■ **Work order**: Set down, please, without alteration, the lines of the entries below from the first through the one containing "Task: Click 下载 link in first row".

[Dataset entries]
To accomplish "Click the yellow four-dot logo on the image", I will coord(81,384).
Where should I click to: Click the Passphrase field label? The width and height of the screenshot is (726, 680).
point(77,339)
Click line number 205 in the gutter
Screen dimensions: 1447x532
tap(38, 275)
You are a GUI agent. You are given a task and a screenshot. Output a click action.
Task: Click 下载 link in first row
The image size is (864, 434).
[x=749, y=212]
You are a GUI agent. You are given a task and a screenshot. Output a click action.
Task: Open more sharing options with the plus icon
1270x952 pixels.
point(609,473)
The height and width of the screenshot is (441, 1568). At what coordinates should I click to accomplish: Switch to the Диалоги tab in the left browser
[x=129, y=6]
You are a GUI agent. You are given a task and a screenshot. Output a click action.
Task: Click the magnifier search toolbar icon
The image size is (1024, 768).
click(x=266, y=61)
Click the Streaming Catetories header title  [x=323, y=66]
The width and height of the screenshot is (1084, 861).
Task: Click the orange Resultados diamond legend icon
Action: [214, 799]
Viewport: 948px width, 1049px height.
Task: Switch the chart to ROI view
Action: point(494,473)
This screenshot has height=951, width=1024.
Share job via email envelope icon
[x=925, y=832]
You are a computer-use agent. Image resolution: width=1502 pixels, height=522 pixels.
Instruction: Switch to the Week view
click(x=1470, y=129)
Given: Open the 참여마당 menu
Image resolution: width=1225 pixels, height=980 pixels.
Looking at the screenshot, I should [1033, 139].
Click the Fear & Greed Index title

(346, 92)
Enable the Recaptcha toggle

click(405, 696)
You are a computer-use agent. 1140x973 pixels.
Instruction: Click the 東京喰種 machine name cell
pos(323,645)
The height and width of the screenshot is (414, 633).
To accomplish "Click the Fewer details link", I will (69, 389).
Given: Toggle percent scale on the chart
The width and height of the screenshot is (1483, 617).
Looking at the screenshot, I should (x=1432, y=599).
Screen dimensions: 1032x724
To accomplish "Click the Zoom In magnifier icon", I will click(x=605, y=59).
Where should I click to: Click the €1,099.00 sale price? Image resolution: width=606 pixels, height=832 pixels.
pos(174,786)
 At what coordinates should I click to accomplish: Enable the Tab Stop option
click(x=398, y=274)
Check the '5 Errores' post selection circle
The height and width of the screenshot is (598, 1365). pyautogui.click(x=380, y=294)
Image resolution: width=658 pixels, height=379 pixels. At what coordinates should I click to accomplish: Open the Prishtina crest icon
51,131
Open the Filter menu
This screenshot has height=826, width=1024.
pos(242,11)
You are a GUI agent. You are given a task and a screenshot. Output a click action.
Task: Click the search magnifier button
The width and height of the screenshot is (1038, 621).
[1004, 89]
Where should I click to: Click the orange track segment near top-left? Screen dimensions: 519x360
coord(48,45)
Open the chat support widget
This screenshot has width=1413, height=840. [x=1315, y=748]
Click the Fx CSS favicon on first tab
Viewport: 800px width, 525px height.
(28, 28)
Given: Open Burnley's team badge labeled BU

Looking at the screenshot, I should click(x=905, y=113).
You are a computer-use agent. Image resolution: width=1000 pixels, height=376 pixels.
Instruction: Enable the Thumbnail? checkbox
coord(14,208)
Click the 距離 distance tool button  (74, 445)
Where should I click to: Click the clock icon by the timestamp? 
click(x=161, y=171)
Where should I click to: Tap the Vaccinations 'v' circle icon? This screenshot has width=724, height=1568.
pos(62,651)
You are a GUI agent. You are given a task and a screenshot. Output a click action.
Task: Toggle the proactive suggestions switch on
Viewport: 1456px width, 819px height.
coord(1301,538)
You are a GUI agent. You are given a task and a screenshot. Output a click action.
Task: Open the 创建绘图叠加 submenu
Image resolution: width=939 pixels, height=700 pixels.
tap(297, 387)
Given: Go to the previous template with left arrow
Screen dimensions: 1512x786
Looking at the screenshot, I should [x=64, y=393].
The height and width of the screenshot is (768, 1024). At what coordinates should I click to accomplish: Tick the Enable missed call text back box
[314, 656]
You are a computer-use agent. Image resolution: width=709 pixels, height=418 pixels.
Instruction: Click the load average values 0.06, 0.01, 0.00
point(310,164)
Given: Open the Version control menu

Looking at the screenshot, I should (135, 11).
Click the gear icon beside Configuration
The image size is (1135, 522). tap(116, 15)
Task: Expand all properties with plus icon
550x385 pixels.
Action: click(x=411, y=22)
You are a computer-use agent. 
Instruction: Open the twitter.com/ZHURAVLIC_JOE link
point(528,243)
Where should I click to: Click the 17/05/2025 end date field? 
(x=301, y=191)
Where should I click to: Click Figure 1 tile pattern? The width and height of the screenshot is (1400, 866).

■ **Task result**:
To accomplish "Click the yellow four-dot logo on the image", I will coord(81,384).
Where should I click to: Click the Passphrase field label? The width and height of the screenshot is (726, 680).
point(77,339)
Click line number 205 in the gutter
Screen dimensions: 1447x532
tap(38, 275)
You are a GUI agent. You are given a task and a screenshot. Output a click action.
Task: Click 下载 link in first row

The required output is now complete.